Effie told Mrs. Weinberg that she lived with her husband’s family here when she first married. She inferred that the locale could have been watched over by the spirits of native Indian peoples that originally inhabited this higher ground in close proximity to the Monocacy River. The greater location has a rich Native American story with the famed Biggs Ford site to the north, and a tract named "Indian Fields" in colonial days, to the west. This latter location would become Rose Hill Manor.
Traces of ancient life have been found by farmers, archeologists and relic hunters alike. These have come in the form of spear points, pipe and bowl fragments, found regularly in the nearby fields. “We heard something go upstairs anytime, opening and closing doors. Couldn’t keep the covers on the bed in one room, and the furniture rattled and moved around by itself. We weren’t afraid if we burnt the light all night, and the covers stayed on too.”
Interestingly enough, the Bells regularly heard mysterious “bell” sounds coming from their chimney. Her husband and male relatives would regularly experience this while engrossed in playing card games. They also would see lights in the Worman’s Woods “going round and round.” Effie topped her tale by telling Mrs. Weinberg that on one particular night, “a ball of fire traveled inside the room until it found an open window.” Was there an ancient Indian burial ground here that was disturbed by later growth and development leading up to the early 1900’s?
Today, the Bell home is gone. What remains of Harmony Grove lingers in the shadow of Clemson Corner, the 37-acre shopping mecca and bookend Market Square, both conveniently located off MD route 26. When Effie lived here, it was a much quieter time, long before the modern-era defined by Wegmans, Lowes, Chipotle and a Super Wal-Mart. I venture to guess that the native spirits are beyond incensed at the sprawl here over their former tribal village site, but It’s simply much too congested for ghosts and spirits to even bother haunting today’s residents here, I suppose.
Effie and Jessie Bell split sometime between 1910 and 1919. She would eventually remarry in 1919. This was to second husband, Harvey Ray Spurrier, a Mount Airy boy and World War I veteran. Harvey would work as a custodian of the Frederick Post Office for 27 years.
The Spurriers moved into Frederick City and could be found living at 11 E. Fourth Street in the 1920 US Census. At this point in time, Effie was duly employed at the Ox Fibre Brush Company on East Church street extended (today the site of Goodwill Industries). Ten years later they would be living at 710 N. Market Street. They remained here until Harvey’s death on May 17th, 1963. He would be interred in Mount Olivet’s area AA/Lot 30. I give these addresses, as potential spots for supernatural activity, as Effie seemed to be followed throughout her days.
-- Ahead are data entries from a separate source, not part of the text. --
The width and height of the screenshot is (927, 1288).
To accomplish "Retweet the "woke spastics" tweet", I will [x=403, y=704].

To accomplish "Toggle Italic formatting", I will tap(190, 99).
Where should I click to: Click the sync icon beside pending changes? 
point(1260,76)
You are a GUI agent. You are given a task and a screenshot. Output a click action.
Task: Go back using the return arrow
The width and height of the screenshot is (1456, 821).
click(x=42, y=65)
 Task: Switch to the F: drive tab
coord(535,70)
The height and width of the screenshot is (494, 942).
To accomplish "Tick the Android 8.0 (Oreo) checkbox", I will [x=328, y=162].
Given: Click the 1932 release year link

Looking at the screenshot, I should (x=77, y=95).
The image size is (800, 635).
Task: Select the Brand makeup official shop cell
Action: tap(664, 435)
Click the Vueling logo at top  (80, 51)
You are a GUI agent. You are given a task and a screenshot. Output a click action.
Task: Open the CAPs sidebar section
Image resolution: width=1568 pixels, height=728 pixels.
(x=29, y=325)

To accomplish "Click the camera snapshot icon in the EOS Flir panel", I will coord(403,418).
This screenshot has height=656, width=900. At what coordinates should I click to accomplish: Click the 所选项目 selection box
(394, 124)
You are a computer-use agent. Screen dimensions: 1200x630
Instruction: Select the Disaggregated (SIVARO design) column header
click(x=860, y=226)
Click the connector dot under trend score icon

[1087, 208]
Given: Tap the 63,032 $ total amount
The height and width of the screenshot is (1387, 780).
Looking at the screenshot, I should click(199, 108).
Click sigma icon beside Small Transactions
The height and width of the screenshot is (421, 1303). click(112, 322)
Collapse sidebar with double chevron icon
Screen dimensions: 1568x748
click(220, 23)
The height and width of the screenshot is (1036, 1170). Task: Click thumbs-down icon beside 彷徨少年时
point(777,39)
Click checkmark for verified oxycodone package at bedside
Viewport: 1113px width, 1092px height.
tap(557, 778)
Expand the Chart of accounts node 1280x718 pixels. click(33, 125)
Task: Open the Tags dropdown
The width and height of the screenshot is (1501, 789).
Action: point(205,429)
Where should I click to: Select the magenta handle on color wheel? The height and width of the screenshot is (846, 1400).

Effie Spurrier lived 19 more years beyond Harvey. She had been living with her daughter when she passed at the age of 96 on August 18th, 1982. The ghost expert would be laid to rest at Harvey’s side in Mount Olivet on August 21st.
Perhaps Effie is still visited by those old “haunts,” or maybe she takes her turn roaming our cemetery grounds or her past residences. Whatever the case, I hope to remain in her good graces, as it has been a pleasure getting to know a little about her through writing this article. I also owe a debt of gratitude to Mrs. Weinberg, who we lost in 1987. She wrote a great book, one of many gifts she (and her husband) gave to Frederick, Maryland. Oh yeah, and Happy Halloween to both of you!